BRUSSELS — Brussels remained on high alert Monday for a third consecutive day, with the subway closed and schools shuttered as the search continued for a key suspect in the Paris terrorist attacks.
"The operation is not over, it has to continue," Interior Minister Jan Jambon told broadcaster VRT, hours after police took into custody 16 terrorism suspects in a major sweep across the Belgian capital.
A magistrate will decide later Monday whether the 16 should remain in detention.
But the Paris suspect, 26-year-old Salah Abdeslam, remained at large.
He is believed to have taken part in the shootings and bombings that left 130 people dead in the French capital on November 13, and to then have been brought back to the Brussels area.

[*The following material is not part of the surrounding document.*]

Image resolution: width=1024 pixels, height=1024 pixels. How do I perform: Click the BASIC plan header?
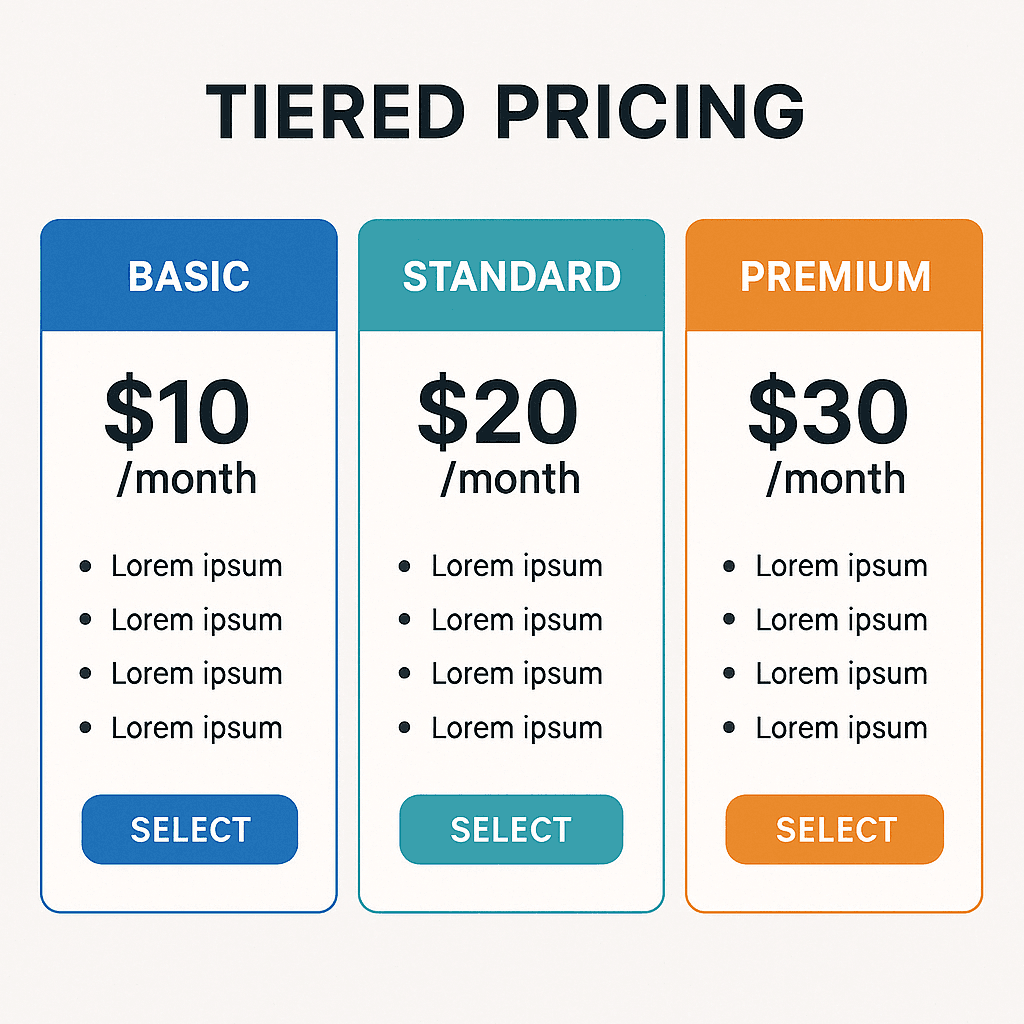(189, 276)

Some media reported that he may have fled to Germany.
Belgium's coordinating unit for threat analysis, known as OCAM, is expected to review the security situation in Brussels later in the day and decide whether to maintain the highest terrorism-alert level of 4, which indicates a "serious and immediate" threat.
Prime Minister Charles Michel said Belgian authorities had feared that an attack similar to the one in Paris could take place in Brussels. Multiple suspects in the Paris killings had ties to the Belgian capital.
The threat level had first been raised to 4 on Saturday, leading to the closing down of markets and shopping centres, while residents were advised to avoid high-traffic areas such as stadiums and train stations.
Some Brussels-based businesses and organizations advised their employees to work from home on Monday. The EU institutions and the NATO headquarters opened, though with reinforced security measures.
Jambon told broadcaster RTBF that "the economic and social life has to continue" in Brussels.
The threat level in the rest of Belgium was at 3, which means an attack is believed to be "possible and likely." No information has been released on specific threats. Officials have only said that they had been looking for two suspected terrorists who could be armed.